> [WORK TASK] Your task is to return the listing below word for word, without any of its images.

> [EXERCISE INPUT]
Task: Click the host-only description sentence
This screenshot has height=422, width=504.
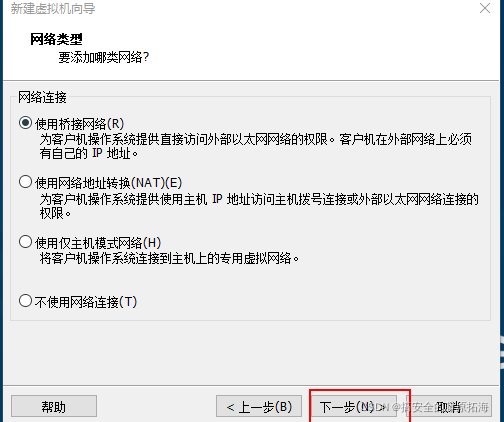Action: [169, 258]
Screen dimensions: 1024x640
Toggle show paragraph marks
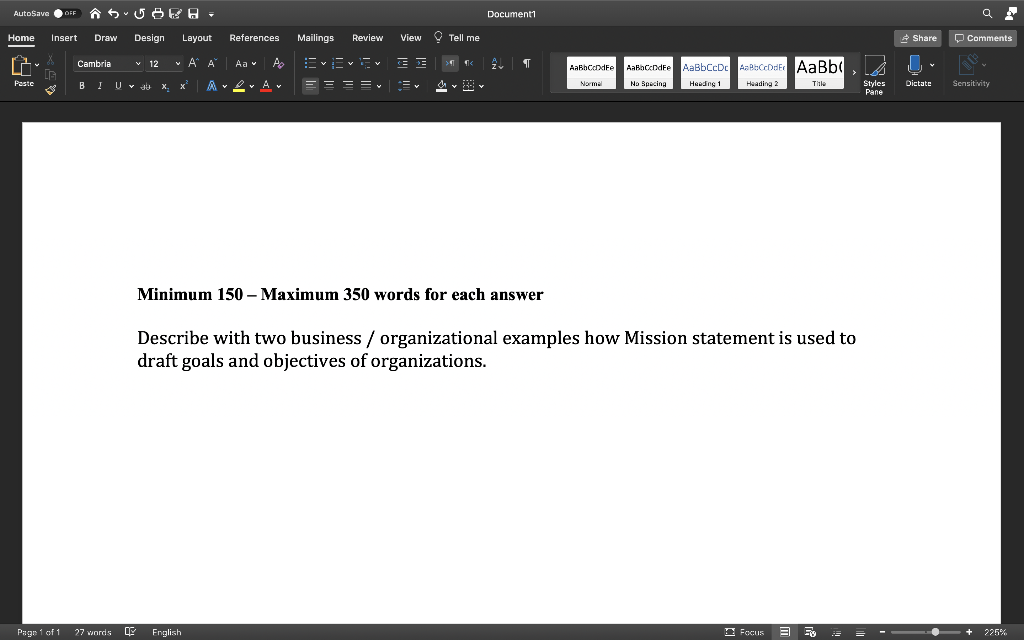tap(525, 62)
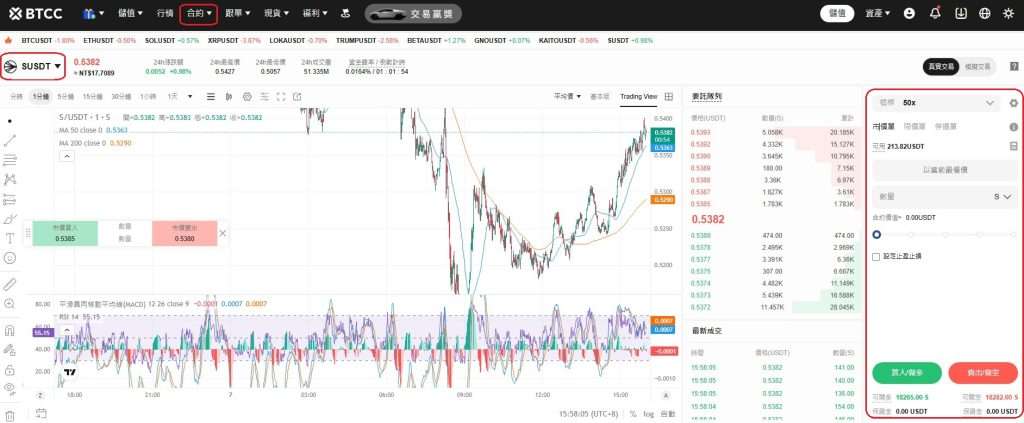The image size is (1024, 423).
Task: Toggle drawings visibility eye icon
Action: pos(10,387)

> [RESULT OF THE EXERCISE]
Task: Click the host-only description sentence
This screenshot has height=422, width=504.
Action: [169, 258]
Screen dimensions: 1024x640
Toggle show paragraph marks
tap(525, 62)
The image size is (1024, 423).
Task: Toggle drawings visibility eye icon
Action: pos(10,387)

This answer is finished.